> [PAGE]
--- begin ---
IBM's approach to implementing a 32/64-bit architecture appears straightforward. The 970 supports full 64-bit registers and addressing. When a flag bit is sent it triggers a 32-bit mode in which the high-order words on an arithmetic logic unit and on memory addresses are ignored. In either 64- or 32-bit mode, the processor issues up to eight instructions per clock cycle.

Thus, 32-bit PowerPC applications run unchanged on the 970. However, a 32-bit operating system would have to support new data structures in its memory management unit and new interrupt handlers.

and this pretty much explains why the IBM chip is very real possibility :

Besides the 64-bit capability, the PowerPC 970 includes IBM's first support for what Motorola calls the Altivec instruction set and Apple refers to as its Velocity engine. IBM simply cites the capability of the 160 vector instructions in its SIMD engine to speed graphics and multimedia operations. IBM had opted not to support the instruction extensions in its 32-bit PowerPC family but will bring them into the new 64-bit line. "Adobe has been the premier company taking advantage of [the Altivec extensions]," said Krewell of Microprocessor Report.

It has got Altivec (just a motorola name for the 128bit SiMD unit anyway) it's got 2 of them aswell. 1 PowerPC cpu with 2 Altivec units could be like a dual G4 on 1 chip when running certain tasks like audio/video compression, software synthesis and those worthless RC5 and SETi crunch tests people like to refer to when comparing Mac and windows PC performance.
--- end ---
> [INFORMATION SHOWN]
--- begin ---
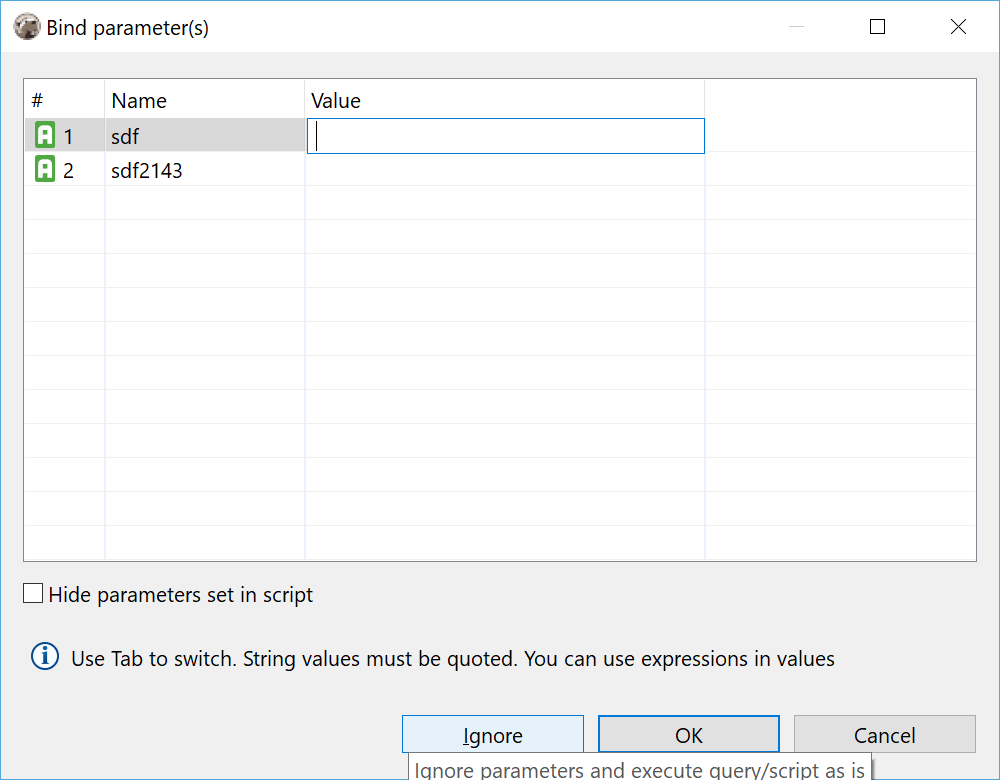Click the empty value cell for sdf2143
--- end ---
> [THINGS TO DO]
**a.** In the PowerPC 970 text, how many instructions per clock cycle can the processor issue in either 64- or 32-bit mode?
**b.** Please reproduce the part of the PowerPC 970 text that opens with the words containing "Thus, 32-bit PowerPC" and closes with "new interrupt handlers.".

> [RESULTS OF THE EXERCISE]
**a.** Up to eight.

**b.**
Thus, 32-bit PowerPC applications run unchanged on the 970. However, a 32-bit operating system would have to support new data structures in its memory management unit and new interrupt handlers.